19 thoughts on “The other 9/11”

  1. Bravo, at school I couldn’t get my head round all those forged and broken alliances on Le Continent. It was bad enough trying to follow the home team’s plots and counterplots. But anyway, I take it that this is another oracular warning about Islam? 🙂

  2. Thanks very much for this very interesting post, bravo. I’d heard of Sobieski’s defence of Vienna, but didn’t know all the details. Especially the fact that Louis XIV was busy preparing years of trouble for his own country. So bad deeds do finds you out!

  3. bravo22c :

    Too much concentration on’topics,’ and not enough on what actually happened, perhaps?

    In 1954 – 1961 there were no topics! Just the facts, man!

  4. Thanks for this Bravo – this event would probably be quietly ‘buried’ in today’s PC curriculum… 🙂

  5. Nice to be reminded that some always did see the ragheads for what they are.
    And, more to the point, did something about it!
    With any luck it will happen again and the sooner the better.

  6. sheona :

    Thanks very much for this very interesting post, bravo. I’d heard of Sobieski’s defence of Vienna, but didn’t know all the details. Especially the fact that Louis XIV was busy preparing years of trouble for his own country. So bad deeds do finds you out!

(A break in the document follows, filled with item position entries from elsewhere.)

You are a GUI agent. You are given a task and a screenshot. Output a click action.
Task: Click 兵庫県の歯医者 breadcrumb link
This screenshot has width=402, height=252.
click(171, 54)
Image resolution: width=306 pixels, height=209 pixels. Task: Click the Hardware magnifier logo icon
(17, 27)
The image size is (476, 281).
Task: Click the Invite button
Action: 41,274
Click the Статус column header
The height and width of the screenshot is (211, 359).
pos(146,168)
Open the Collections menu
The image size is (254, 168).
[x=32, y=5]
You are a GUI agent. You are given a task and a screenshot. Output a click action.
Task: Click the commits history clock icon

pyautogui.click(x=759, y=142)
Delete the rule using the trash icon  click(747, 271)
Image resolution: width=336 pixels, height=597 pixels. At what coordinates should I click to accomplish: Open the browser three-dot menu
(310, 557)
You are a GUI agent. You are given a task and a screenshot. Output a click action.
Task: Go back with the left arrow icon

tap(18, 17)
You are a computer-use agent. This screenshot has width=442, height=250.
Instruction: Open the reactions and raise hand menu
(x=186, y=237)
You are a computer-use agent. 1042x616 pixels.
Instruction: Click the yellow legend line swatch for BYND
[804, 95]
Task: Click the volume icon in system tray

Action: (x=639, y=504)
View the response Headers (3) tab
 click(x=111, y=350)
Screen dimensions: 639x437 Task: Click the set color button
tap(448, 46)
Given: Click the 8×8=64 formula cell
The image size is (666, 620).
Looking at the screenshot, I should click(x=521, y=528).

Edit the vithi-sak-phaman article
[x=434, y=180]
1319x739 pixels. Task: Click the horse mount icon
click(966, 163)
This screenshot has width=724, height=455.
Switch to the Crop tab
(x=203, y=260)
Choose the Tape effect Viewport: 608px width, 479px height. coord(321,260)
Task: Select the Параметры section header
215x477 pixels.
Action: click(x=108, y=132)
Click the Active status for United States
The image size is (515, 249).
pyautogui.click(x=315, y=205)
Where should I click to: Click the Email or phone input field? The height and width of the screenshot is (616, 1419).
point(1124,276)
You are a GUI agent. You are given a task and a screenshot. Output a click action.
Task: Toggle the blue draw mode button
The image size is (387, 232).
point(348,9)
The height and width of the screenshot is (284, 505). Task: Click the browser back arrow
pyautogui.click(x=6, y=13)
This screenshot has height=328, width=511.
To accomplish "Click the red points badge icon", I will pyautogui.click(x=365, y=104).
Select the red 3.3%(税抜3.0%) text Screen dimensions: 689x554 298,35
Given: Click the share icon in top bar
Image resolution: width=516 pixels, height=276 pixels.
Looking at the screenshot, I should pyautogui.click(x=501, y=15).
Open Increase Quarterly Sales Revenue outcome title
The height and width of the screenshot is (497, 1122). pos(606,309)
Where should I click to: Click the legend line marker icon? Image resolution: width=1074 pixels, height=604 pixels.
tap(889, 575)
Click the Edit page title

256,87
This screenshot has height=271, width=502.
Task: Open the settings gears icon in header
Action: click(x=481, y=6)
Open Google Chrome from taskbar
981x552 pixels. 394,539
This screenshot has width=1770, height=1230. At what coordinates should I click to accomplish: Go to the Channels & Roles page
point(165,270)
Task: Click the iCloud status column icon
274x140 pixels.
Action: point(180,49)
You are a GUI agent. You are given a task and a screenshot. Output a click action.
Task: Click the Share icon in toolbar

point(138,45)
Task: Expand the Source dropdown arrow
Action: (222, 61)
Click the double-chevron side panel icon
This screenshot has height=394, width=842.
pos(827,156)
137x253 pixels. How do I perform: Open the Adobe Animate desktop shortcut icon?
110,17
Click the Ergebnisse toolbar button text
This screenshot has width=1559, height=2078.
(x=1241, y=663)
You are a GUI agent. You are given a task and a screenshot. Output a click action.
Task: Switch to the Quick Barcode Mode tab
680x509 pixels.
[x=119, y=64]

    Well, what do you expect from an egomaniac frog midget obsessed with high-heeled shoes?
    It’s funny how some things never change.

  7. christinaosborne :

    Nice to be reminded that some always did see the ragheads for what they are.
    And, more to the point, did something about it!
    With any luck it will happen again and the sooner the better.

    Brilliant analysis, Christina. Your erudite observations overwhelm me. The Turks invaded, they fought, and then they lost. The Arabs some centuries before invaded, fought, and lost. Ferdinand and Isabella made sure to take care of the last remnants in Grenada some centuries after the Portuguese took care of the problem themselves. If someone wants to cause problems, if someone refuses to integrate I am all for freeing them of their citizenship or any status they might have and deporting them. If they do not, however, let them be. Some of us have learnt the lessons of the 1930s, others have not.

  8. As you say yourself, nothing changes!
    Humanity never does. It will end in a physical war again, it always does, the only way to stimulate economies. All societies throughout history have always picked on other groups to persecute and if you think ‘lessons have been learnt’ try telling that to the muslims!

  9. christinaosborne :

    As you say yourself, nothing changes!
    Humanity never does. It will end in a physical war again, it always does, the only way to stimulate economies. All societies throughout history have always picked on other groups to persecute and if you think ‘lessons have been learnt’ try telling that to the muslims!

    There are 1.3 billion Muslims. Not all are alike. Some are right pieces of poo that require flushing. Some are very decent people. Treat a person like a person — don’t blame, condemn an individual for the crimes of another. I will acknowledge, however, that there is a rather higher than usual number of nutjobs in the Muslim world.

  10. I don’t think that wars stimulate economies any more – the cost of modern-day fighting far outweighs any possible returns.

  11. Bo only because the winners refuse to take the spoils!
    Imagine winning in the Saudi Peninsula, turfing them all out into tents in the desert.
    A la Darius II or even better doing a Genghis Khan on them!

  12. PS Fighting wars for so called democracy has to be the biggest mug’s game out, especially when they don’t actually want it. Highly unprofitable.

  13. christinaosborne :

    Nice to be reminded that some always did see the ragheads for what they are.
    And, more to the point, did something about it!
    With any luck it will happen again and the sooner the better.

    I hope you are right. Ghere are times when I think it is too late.